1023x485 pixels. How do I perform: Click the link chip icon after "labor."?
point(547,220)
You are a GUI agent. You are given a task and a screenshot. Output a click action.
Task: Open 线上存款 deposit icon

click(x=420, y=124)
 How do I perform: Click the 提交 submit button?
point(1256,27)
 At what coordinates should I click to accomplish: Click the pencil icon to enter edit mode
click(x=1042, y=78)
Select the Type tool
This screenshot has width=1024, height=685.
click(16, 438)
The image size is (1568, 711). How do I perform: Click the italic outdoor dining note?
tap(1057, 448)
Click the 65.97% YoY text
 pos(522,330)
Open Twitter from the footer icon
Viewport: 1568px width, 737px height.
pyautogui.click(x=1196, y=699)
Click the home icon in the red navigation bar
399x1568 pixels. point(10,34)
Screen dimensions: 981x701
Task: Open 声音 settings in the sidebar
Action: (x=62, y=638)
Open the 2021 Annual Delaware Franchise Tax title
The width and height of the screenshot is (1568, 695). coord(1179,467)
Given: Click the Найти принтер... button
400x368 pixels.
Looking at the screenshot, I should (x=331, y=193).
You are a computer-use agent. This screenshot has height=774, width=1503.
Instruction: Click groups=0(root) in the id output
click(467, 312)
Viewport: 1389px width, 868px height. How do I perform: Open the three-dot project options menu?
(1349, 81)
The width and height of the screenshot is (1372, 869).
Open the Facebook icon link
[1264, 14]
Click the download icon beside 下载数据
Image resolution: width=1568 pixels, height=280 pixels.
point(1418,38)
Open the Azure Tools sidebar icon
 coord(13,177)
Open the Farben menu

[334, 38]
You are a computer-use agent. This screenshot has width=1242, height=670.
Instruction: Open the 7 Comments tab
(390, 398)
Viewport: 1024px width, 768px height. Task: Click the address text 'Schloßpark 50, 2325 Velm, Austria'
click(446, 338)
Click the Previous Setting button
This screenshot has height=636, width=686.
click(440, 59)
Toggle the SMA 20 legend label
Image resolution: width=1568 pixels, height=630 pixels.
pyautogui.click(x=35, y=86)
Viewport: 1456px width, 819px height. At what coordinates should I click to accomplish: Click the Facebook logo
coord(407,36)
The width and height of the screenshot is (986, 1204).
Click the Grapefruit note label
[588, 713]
#####
(GIVEN TASK) Format every line of the listing above as a Markdown table with the columns Row and Line, leaving out the blank lines.

(WRITTEN SOLUTION)
| Row | Line |
|---|---|
| 1 | 1023x485 pixels. How do I perform: Click the link chip icon after "labor."? |
| 2 | point(547,220) |
| 3 | You are a GUI agent. You are given a task and a screenshot. Output a click action. |
| 4 | Task: Open 线上存款 deposit icon |
| 5 | click(x=420, y=124) |
| 6 |  How do I perform: Click the 提交 submit button? |
| 7 | point(1256,27) |
| 8 |  At what coordinates should I click to accomplish: Click the pencil icon to enter edit mode |
| 9 | click(x=1042, y=78) |
| 10 | Select the Type tool |
| 11 | This screenshot has width=1024, height=685. |
| 12 | click(16, 438) |
| 13 | The image size is (1568, 711). How do I perform: Click the italic outdoor dining note? |
| 14 | tap(1057, 448) |
| 15 | Click the 65.97% YoY text |
| 16 |  pos(522,330) |
| 17 | Open Twitter from the footer icon |
| 18 | Viewport: 1568px width, 737px height. |
| 19 | pyautogui.click(x=1196, y=699) |
| 20 | Click the home icon in the red navigation bar |
| 21 | 399x1568 pixels. point(10,34) |
| 22 | Screen dimensions: 981x701 |
| 23 | Task: Open 声音 settings in the sidebar |
| 24 | Action: (x=62, y=638) |
| 25 | Open the 2021 Annual Delaware Franchise Tax title |
| 26 | The width and height of the screenshot is (1568, 695). coord(1179,467) |
| 27 | Given: Click the Найти принтер... button |
| 28 | 400x368 pixels. |
| 29 | Looking at the screenshot, I should (x=331, y=193). |
| 30 | You are a computer-use agent. This screenshot has height=774, width=1503. |
| 31 | Instruction: Click groups=0(root) in the id output |
| 32 | click(467, 312) |
| 33 | Viewport: 1389px width, 868px height. How do I perform: Open the three-dot project options menu? |
| 34 | (1349, 81) |
| 35 | The width and height of the screenshot is (1372, 869). |
| 36 | Open the Facebook icon link |
| 37 | [1264, 14] |
| 38 | Click the download icon beside 下载数据 |
| 39 | Image resolution: width=1568 pixels, height=280 pixels. |
| 40 | point(1418,38) |
| 41 | Open the Azure Tools sidebar icon |
| 42 |  coord(13,177) |
| 43 | Open the Farben menu |
| 44 | [334, 38] |
| 45 | You are a computer-use agent. This screenshot has width=1242, height=670. |
| 46 | Instruction: Open the 7 Comments tab |
| 47 | (390, 398) |
| 48 | Viewport: 1024px width, 768px height. Task: Click the address text 'Schloßpark 50, 2325 Velm, Austria' |
| 49 | click(446, 338) |
| 50 | Click the Previous Setting button |
| 51 | This screenshot has height=636, width=686. |
| 52 | click(440, 59) |
| 53 | Toggle the SMA 20 legend label |
| 54 | Image resolution: width=1568 pixels, height=630 pixels. |
| 55 | pyautogui.click(x=35, y=86) |
| 56 | Viewport: 1456px width, 819px height. At what coordinates should I click to accomplish: Click the Facebook logo |
| 57 | coord(407,36) |
| 58 | The width and height of the screenshot is (986, 1204). |
| 59 | Click the Grapefruit note label |
| 60 | [588, 713] |